By Emily Ramshaw
Dallas Morning News
Copyright 2007 The Dallas Morning News
AUSTIN, Texas — As Hurricane Dean appeared ready to spare the Texas coast Monday, officials in the state command center gave a barely perceptible sigh of relief -- then continued preparing for the worst.
With about 3,000 manned evacuation buses and relief drivers on standby from San Antonio to Brownsville, the coastal city expected to get the brunt of Texas’ storm damage.
With 80,000 back-up barrels of gas at service stations in the Rio Grande Valley, and 25,000 more on the way.
And with thousands of emergency military forces, hundreds of rescue boats and dozens of search helicopters, gas tankers and evacuation-aid vehicles dispatched along the coast.
This all-hands-on-deck disaster response may turn out to be superfluous, crisis-management workers acknowledged as they watched giant projection screens predicting Dean’s spiral over Mexico’s Yucatan Peninsula.
But it’s the only option after Hurricane Katrina, they said -- one of those rare circumstances where the public not only expects, but endorses, emergency trial runs and significant expenditures.
“Texas is as prepared as any state in the nation for a major disaster. Local, state and federal coordination is better than it’s ever been,” Gov. Rick Perry said, speaking to a roomful of state emergency responders at the Texas Department of Public Safety crisis headquarters. “Is Mother Nature going to throw you one high and inside sometimes? Absolutely.”
His press secretary, Robert Black, said the whole Texas operation -- even if it’s a dry run -- will probably cost tens of millions of dollars, and the federal government has vowed to pay most of that. The cost to the state will be about $5 million, he said.

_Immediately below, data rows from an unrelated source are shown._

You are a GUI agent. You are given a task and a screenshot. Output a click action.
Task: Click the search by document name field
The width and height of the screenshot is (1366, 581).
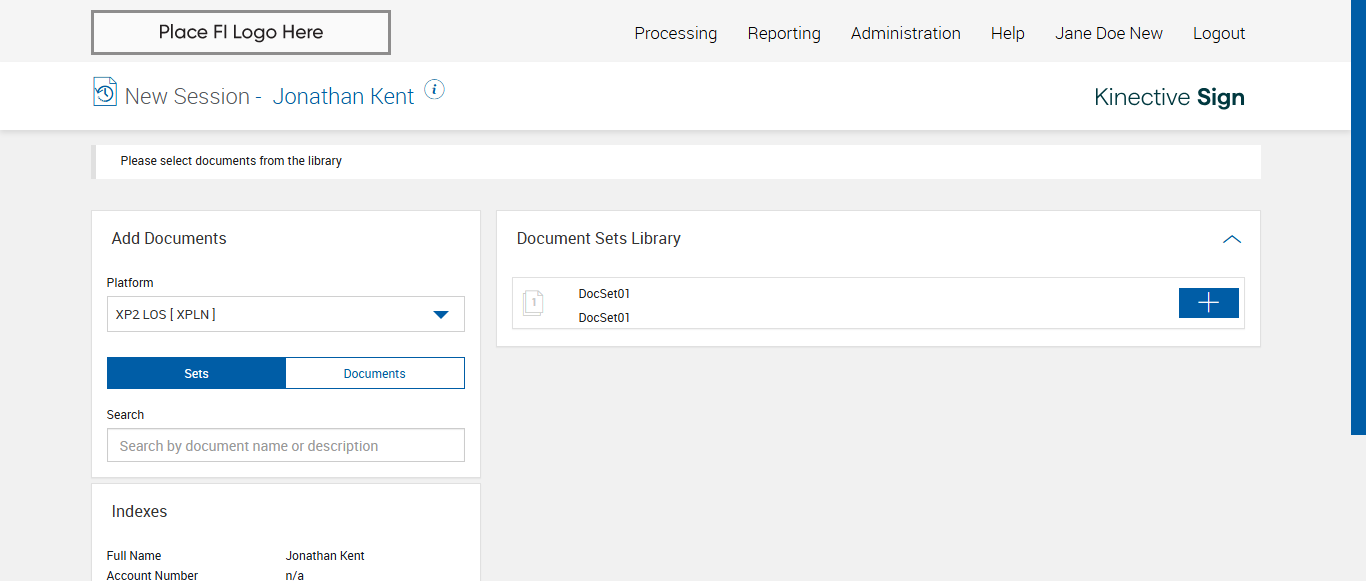point(285,446)
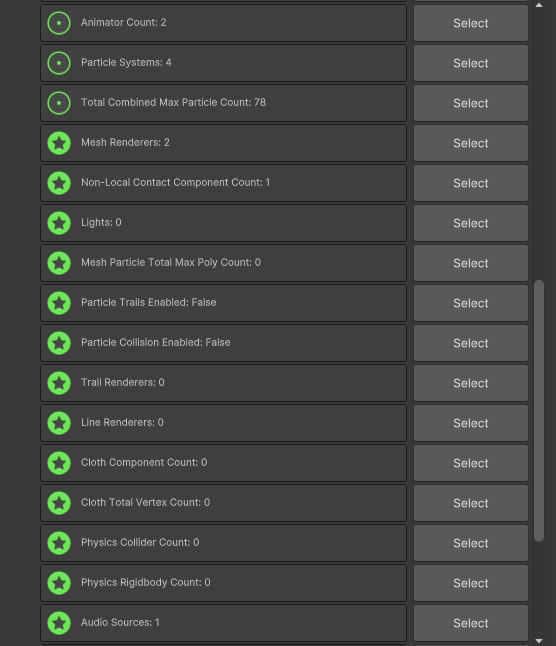Click the Lights excellent star icon
The height and width of the screenshot is (646, 556).
click(59, 223)
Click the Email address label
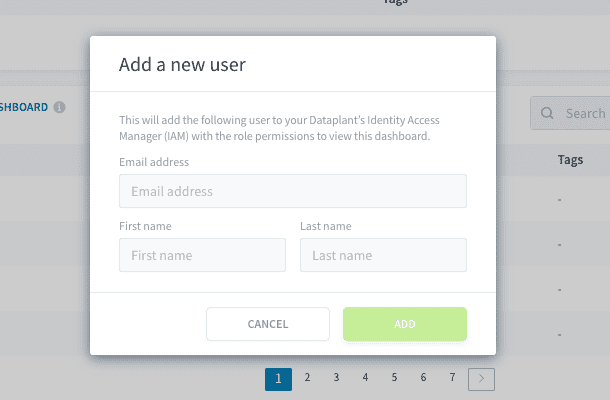 (x=154, y=162)
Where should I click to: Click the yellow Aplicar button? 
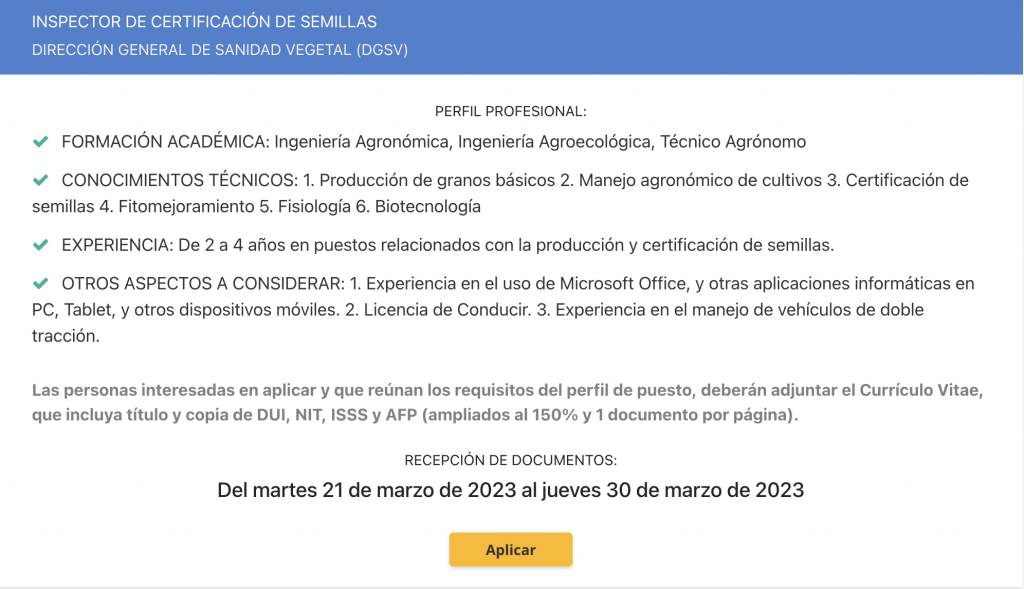(x=510, y=549)
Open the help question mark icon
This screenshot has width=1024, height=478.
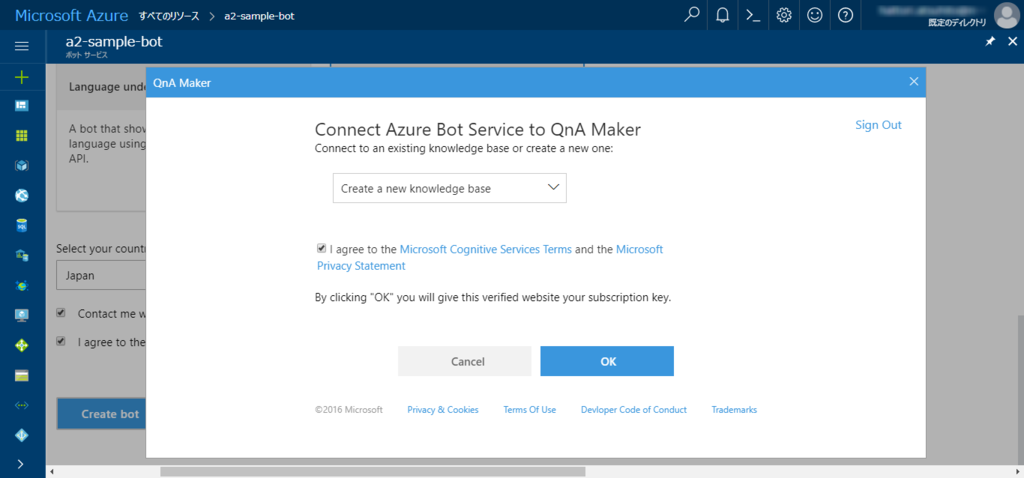pos(846,15)
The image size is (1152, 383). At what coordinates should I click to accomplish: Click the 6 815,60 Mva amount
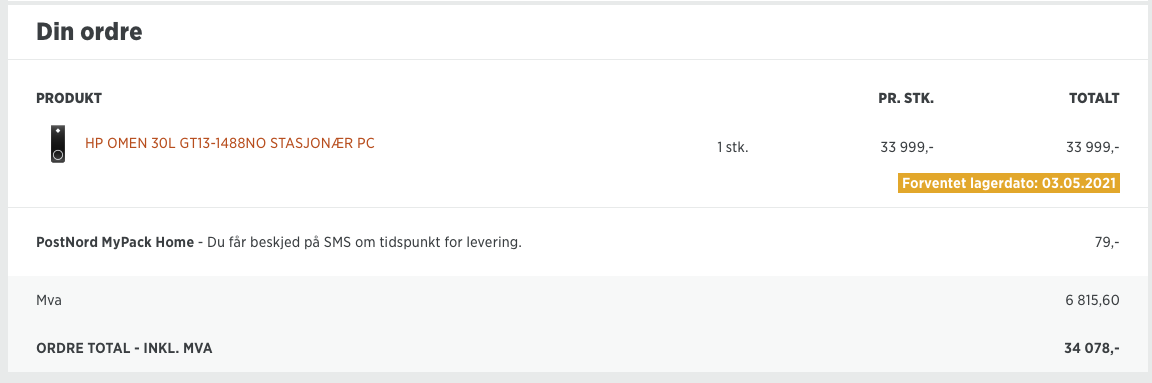click(x=1090, y=300)
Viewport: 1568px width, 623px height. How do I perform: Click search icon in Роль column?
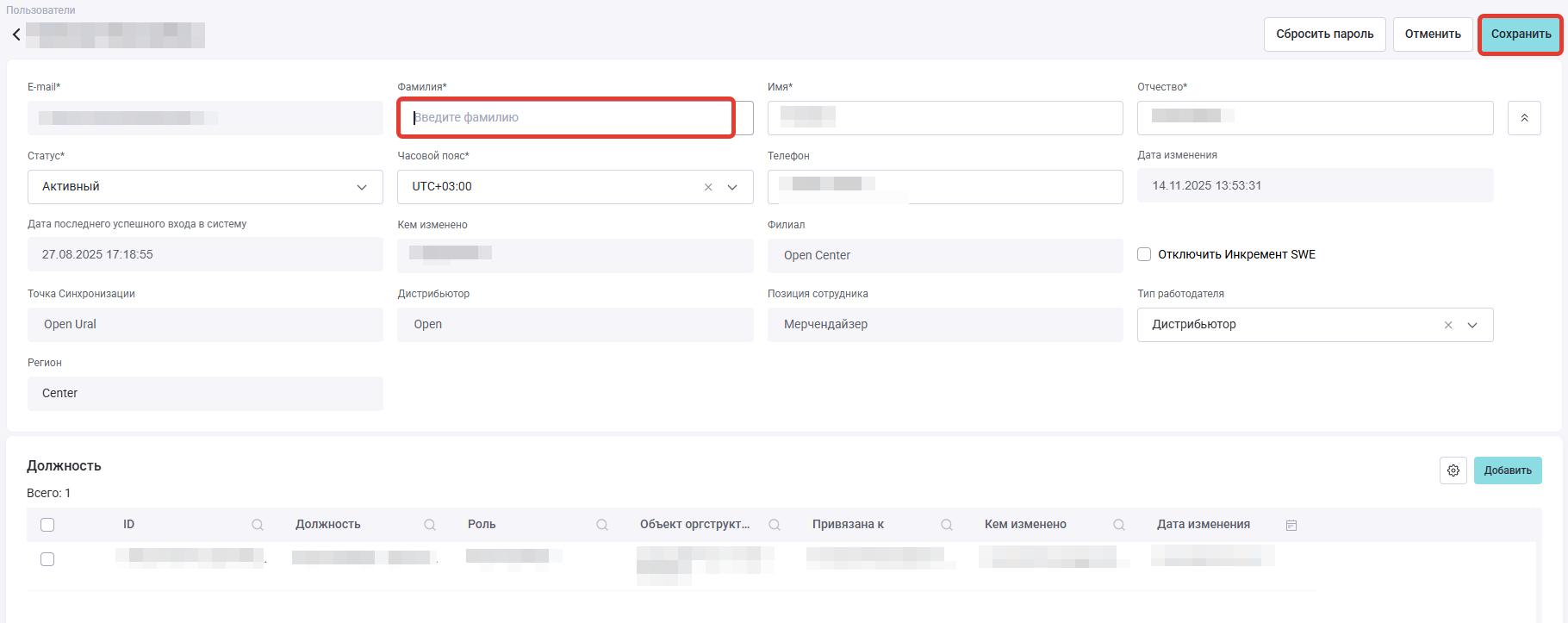click(602, 525)
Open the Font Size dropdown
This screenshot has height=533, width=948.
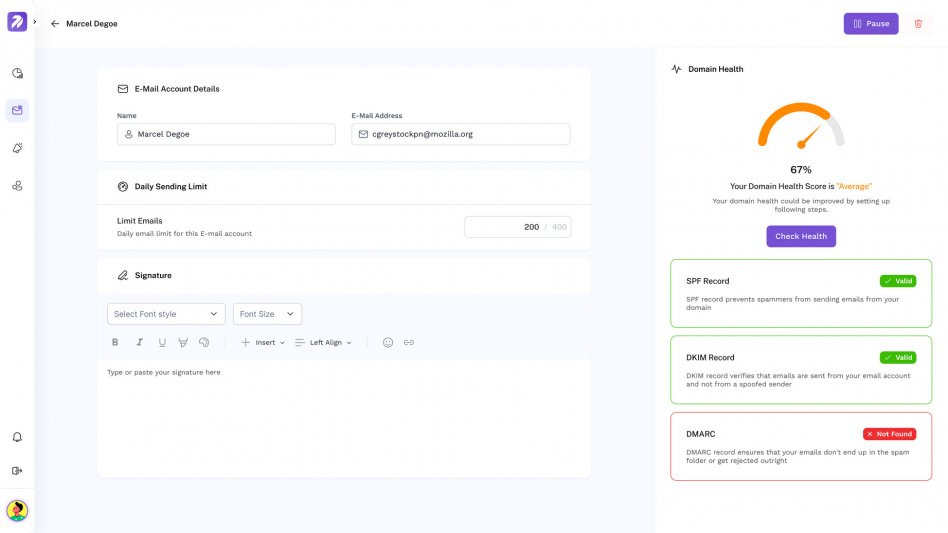267,314
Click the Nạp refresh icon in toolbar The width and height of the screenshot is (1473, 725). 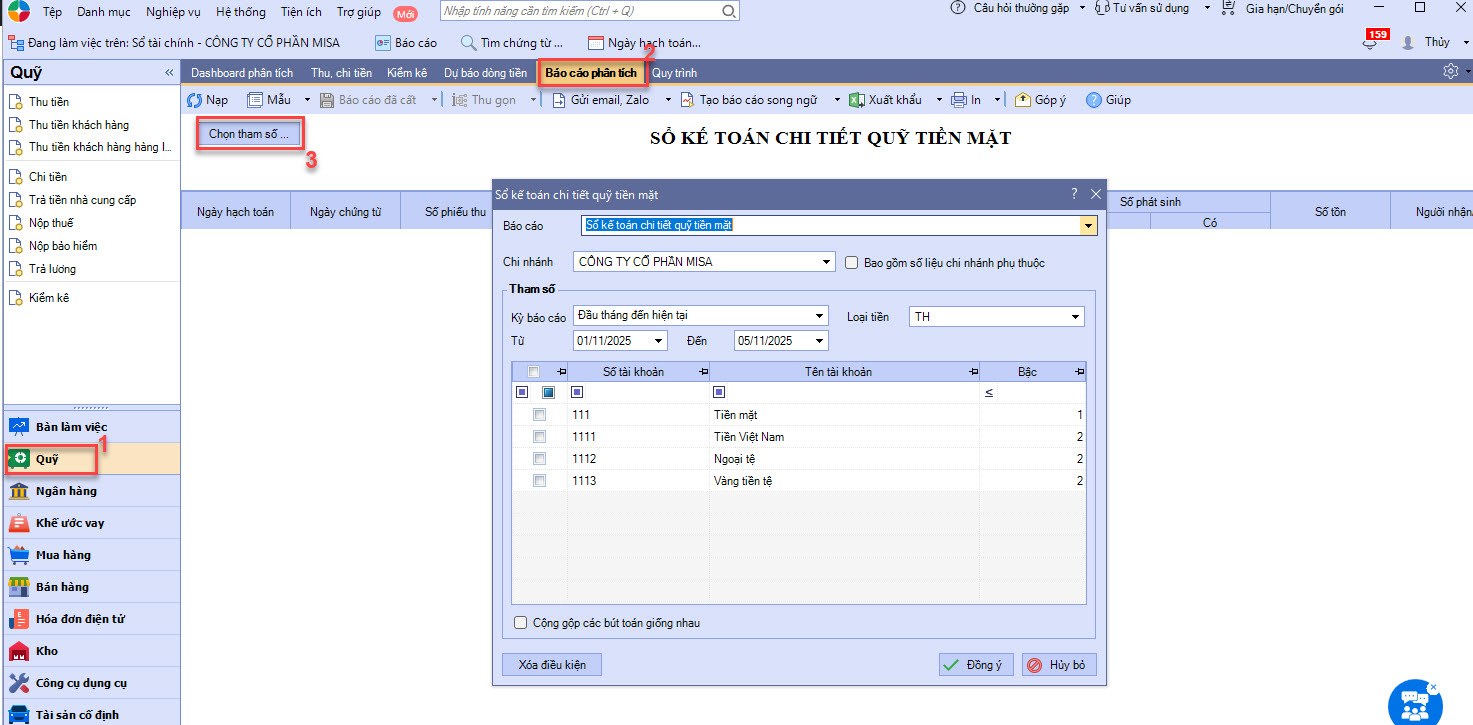click(195, 100)
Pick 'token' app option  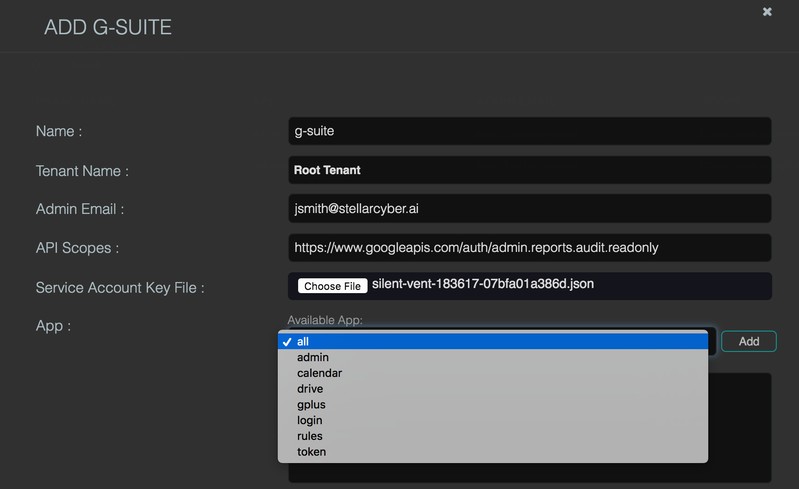(x=493, y=452)
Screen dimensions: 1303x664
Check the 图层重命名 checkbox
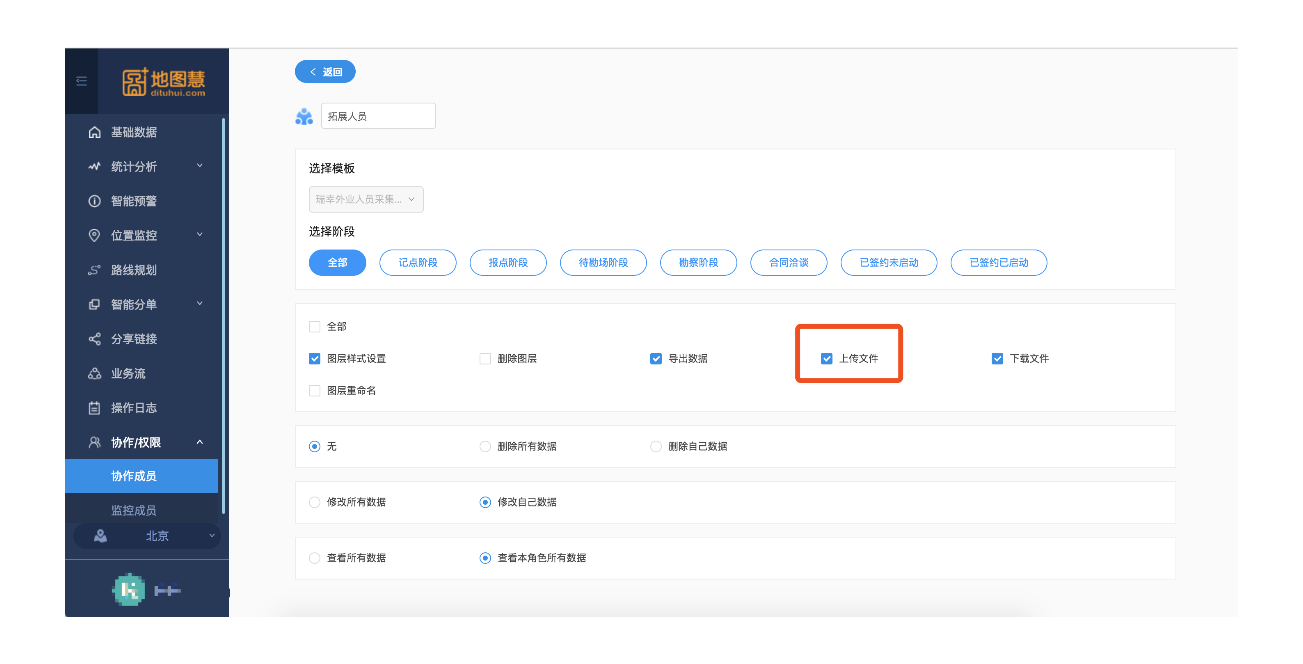pyautogui.click(x=315, y=391)
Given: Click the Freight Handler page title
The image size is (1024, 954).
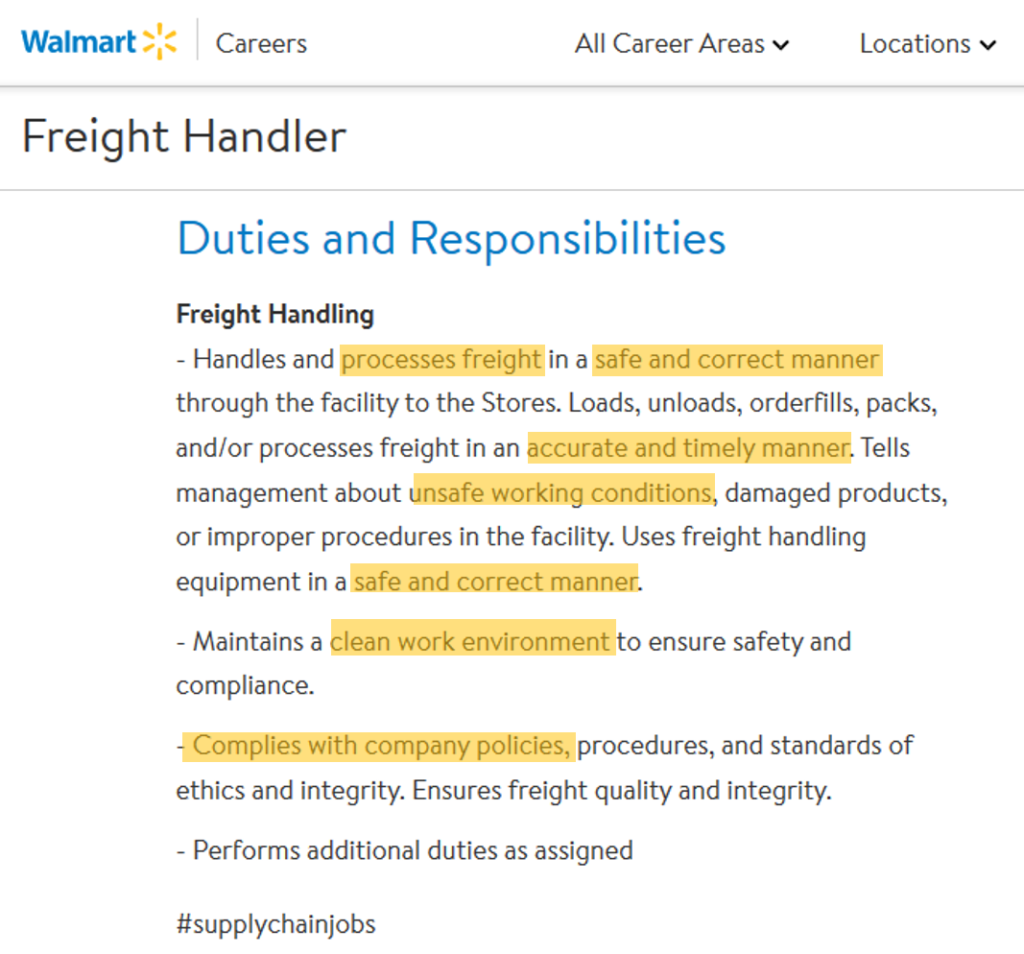Looking at the screenshot, I should (184, 136).
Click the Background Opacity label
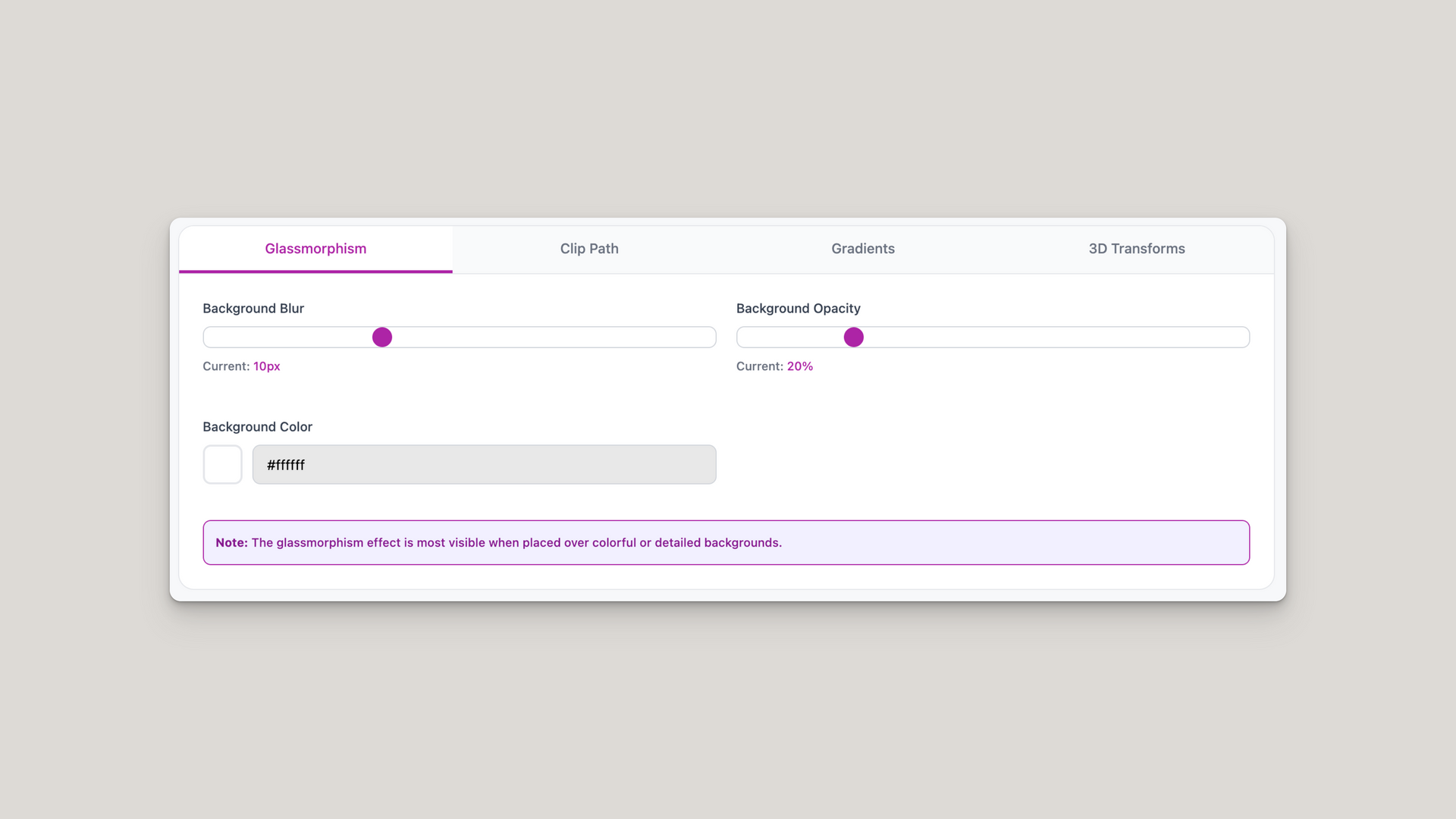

While costly, that price tag isn’t nearly as high as it would be if Texas were ill-prepared and a disastrous storm struck, experts say. And though the public expects state officials to be good stewards of their tax dollars, they say, they remain terrified of a repeat of Katrina’s devastation and loss of life, so they probably won’t complain about a “live fire” exercise that pulls out all the stops.
“Particularly when you’re talking about a storm that’s Category 4, predicted to be a Category 5, there’s no room for error at that point,” said Andrew Sachs, a crisis-management consultant who helped set up the Louisiana Recovery Authority after Hurricane Katrina. “Despite the cost, no one will complain if you’re there too early with too many resources for a Category 5 storm.”
Though Dean is expected to miss Texas altogether, Jack Colley, chief of the governor’s Division of Emergency Management, said it’s possible for a storm to switch directions once it hits the Gulf of Mexico. If that happened, Dean could wreak havoc on Brownsville and the Valley, with close to 1.2 million residents and miles of flood-prone coastline.
Even if Texas is lucky enough to avoid the hurricane, the low-lying coastal region can expect serious rainfall and flooding, officials said. If nothing else, they said, a close call would prove a valuable test of state and federal capabilities, regardless of the price.
“We try very hard not to be Chicken Little,” Mr. Black said. “The consequences are entirely too great.”
The city of Brownsville has called for voluntary evacuations. And state officials aren’t taking any chances, Mr. Colley said.
Since getting a pre-emptive disaster declaration from President Bush on Saturday, they’ve deployed more than a thousand specially trained search-and-rescue workers to the Valley to ride out the storm.
Shelters are prepared across Central Texas. And all the pieces are in place to begin evacuating residents, if necessary.
The Valley is home to 200,000 people living in unincorporated and poorly-sheltered border colonias, as well as 135,000 elderly or indigent residents who would need help evacuating, said Steve McCraw, the governor’s homeland security adviser.
Staff writer Brendan McKenna in Washington contributed to this report.